#### [Work item]
Only some lines are wanted. Transcribe, exactly, the lines below from the line with "Click the Temperature" up to and including the line with "Task: Open the App Store from dock".

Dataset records
● ● ● ●
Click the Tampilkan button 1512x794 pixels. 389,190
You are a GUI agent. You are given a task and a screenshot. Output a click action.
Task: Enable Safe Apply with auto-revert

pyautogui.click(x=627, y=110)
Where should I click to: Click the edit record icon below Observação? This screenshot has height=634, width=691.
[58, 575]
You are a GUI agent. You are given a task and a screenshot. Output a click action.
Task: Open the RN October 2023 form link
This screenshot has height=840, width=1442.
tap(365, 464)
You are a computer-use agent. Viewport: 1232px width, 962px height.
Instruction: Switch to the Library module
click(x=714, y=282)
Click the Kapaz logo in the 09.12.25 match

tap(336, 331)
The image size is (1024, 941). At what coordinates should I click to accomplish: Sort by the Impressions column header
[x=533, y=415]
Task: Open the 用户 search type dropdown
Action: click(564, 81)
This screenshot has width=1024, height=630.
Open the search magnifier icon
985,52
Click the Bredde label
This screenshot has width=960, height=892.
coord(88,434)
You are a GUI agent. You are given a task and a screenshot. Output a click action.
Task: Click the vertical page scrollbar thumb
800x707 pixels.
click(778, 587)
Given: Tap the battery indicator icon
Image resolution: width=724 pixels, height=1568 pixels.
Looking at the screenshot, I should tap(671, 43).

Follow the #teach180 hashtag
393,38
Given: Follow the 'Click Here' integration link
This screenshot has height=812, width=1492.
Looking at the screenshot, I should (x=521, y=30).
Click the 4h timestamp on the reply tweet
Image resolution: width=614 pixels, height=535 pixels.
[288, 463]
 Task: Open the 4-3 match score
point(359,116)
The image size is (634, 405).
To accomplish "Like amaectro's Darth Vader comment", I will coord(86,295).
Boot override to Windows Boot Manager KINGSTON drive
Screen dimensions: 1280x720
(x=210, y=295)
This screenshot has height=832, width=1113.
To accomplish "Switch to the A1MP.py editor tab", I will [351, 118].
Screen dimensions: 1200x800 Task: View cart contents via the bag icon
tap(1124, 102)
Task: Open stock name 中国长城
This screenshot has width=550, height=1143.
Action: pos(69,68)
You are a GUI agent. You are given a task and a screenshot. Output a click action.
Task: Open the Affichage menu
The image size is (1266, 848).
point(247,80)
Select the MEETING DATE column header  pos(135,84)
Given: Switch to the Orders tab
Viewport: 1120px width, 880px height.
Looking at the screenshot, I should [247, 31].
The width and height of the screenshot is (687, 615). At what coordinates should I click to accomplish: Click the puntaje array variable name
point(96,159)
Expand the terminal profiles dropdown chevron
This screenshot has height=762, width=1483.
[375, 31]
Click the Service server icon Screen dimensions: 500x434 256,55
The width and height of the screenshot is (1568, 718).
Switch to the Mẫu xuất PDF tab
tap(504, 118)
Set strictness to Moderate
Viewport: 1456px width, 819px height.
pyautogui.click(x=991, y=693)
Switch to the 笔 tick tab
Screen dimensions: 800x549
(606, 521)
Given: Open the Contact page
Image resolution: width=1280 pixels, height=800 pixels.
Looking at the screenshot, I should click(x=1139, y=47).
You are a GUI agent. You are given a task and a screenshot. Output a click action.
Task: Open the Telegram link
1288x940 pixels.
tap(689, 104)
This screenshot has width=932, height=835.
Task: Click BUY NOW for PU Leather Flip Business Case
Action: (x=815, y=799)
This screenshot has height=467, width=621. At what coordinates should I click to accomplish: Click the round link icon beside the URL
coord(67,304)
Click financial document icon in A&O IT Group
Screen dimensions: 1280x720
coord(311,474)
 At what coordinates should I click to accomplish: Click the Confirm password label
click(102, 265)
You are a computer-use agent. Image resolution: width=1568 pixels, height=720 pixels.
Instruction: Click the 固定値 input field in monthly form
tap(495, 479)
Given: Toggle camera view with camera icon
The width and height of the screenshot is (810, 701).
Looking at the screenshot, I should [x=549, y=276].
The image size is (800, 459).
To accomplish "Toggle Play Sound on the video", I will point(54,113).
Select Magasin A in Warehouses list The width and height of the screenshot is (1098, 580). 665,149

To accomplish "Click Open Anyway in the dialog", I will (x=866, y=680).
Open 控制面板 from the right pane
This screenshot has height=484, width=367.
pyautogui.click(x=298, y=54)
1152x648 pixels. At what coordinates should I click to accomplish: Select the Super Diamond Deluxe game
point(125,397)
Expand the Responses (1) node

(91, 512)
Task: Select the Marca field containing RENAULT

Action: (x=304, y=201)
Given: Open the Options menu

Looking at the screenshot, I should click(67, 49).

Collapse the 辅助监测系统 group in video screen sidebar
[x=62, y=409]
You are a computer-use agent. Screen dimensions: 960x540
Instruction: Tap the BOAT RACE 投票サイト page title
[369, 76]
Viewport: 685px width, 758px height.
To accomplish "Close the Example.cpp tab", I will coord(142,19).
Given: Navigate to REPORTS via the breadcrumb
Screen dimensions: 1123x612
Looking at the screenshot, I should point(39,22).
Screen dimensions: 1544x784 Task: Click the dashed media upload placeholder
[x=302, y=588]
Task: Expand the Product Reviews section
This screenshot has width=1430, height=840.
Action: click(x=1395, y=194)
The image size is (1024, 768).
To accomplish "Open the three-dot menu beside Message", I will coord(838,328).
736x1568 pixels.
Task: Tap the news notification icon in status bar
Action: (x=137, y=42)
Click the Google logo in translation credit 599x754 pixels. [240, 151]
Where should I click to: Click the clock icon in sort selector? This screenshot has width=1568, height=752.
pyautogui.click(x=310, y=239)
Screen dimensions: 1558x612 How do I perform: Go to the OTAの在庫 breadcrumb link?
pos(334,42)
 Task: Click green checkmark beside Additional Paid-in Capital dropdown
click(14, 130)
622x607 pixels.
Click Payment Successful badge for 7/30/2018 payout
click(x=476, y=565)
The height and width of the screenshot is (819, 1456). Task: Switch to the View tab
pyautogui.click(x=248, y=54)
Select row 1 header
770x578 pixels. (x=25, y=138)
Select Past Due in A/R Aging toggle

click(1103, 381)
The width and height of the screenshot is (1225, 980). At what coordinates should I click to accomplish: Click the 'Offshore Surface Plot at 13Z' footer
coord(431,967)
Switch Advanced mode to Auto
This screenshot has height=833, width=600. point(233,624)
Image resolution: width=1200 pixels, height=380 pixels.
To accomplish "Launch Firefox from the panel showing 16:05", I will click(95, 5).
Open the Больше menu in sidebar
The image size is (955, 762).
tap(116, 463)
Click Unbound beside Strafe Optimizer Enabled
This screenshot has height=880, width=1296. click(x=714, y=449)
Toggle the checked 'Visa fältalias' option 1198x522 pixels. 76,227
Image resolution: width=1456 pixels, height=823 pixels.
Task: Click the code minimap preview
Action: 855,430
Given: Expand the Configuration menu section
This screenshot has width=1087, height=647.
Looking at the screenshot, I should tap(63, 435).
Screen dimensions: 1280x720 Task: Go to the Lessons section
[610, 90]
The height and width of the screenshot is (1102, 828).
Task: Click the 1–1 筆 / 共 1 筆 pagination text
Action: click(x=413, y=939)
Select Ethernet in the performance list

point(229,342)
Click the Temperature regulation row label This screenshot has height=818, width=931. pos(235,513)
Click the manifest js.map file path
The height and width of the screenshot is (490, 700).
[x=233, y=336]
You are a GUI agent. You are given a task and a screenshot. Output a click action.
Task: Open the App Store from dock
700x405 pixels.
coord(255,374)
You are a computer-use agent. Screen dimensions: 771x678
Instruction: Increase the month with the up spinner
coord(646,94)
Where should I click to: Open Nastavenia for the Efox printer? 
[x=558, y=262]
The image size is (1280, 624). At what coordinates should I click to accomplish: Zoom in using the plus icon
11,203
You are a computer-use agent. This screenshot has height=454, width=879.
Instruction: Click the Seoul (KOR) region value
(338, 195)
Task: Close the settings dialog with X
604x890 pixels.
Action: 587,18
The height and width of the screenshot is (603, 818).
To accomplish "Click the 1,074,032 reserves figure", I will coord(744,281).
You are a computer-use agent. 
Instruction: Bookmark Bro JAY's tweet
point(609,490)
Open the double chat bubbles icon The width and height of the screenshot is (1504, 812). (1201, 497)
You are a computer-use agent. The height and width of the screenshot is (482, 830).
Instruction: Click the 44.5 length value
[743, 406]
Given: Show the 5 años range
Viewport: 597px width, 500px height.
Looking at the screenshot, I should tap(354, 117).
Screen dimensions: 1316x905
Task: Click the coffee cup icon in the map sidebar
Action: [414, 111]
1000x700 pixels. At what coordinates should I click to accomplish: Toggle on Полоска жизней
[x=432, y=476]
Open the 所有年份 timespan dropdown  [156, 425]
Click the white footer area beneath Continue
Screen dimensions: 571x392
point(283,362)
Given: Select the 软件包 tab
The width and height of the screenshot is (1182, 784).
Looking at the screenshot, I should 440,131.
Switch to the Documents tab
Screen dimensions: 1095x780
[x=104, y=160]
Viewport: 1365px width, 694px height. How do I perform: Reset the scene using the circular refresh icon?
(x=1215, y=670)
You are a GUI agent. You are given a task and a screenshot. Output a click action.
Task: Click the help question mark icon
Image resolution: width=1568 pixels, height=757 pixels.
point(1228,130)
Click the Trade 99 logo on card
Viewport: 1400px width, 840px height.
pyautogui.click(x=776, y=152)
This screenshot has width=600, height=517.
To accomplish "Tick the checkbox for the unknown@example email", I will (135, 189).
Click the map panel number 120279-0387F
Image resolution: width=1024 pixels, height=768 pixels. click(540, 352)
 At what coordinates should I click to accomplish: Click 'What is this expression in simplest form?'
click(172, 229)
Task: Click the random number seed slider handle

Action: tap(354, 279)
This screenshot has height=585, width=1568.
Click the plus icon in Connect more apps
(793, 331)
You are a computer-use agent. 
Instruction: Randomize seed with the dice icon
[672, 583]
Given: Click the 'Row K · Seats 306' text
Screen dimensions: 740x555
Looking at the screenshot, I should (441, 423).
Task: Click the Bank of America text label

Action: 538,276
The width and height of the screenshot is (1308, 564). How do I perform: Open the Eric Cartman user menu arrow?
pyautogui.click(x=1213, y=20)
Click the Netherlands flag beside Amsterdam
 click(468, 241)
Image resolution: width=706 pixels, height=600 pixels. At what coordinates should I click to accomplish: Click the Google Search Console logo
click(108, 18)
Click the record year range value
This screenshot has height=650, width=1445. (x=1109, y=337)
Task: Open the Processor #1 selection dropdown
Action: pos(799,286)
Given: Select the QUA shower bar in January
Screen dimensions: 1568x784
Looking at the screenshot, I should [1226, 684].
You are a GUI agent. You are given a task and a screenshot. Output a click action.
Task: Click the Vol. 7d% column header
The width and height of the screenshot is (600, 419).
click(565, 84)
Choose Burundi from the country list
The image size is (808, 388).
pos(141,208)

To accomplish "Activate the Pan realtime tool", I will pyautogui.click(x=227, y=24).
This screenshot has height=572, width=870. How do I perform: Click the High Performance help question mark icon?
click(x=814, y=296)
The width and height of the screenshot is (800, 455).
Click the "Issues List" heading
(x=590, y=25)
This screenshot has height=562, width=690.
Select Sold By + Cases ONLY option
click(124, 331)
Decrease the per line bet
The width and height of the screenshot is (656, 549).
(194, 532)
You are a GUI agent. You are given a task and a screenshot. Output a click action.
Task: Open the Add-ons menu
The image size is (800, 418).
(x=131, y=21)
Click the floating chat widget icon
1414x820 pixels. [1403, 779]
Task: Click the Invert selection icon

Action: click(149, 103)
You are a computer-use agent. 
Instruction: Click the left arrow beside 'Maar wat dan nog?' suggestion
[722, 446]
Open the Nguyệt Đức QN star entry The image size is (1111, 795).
● ● ● ●
#### [Solved problem]
Click the Temperature regulation row label This screenshot has height=818, width=931. pos(235,513)
Click the manifest js.map file path
The height and width of the screenshot is (490, 700).
[x=233, y=336]
You are a GUI agent. You are given a task and a screenshot. Output a click action.
Task: Open the App Store from dock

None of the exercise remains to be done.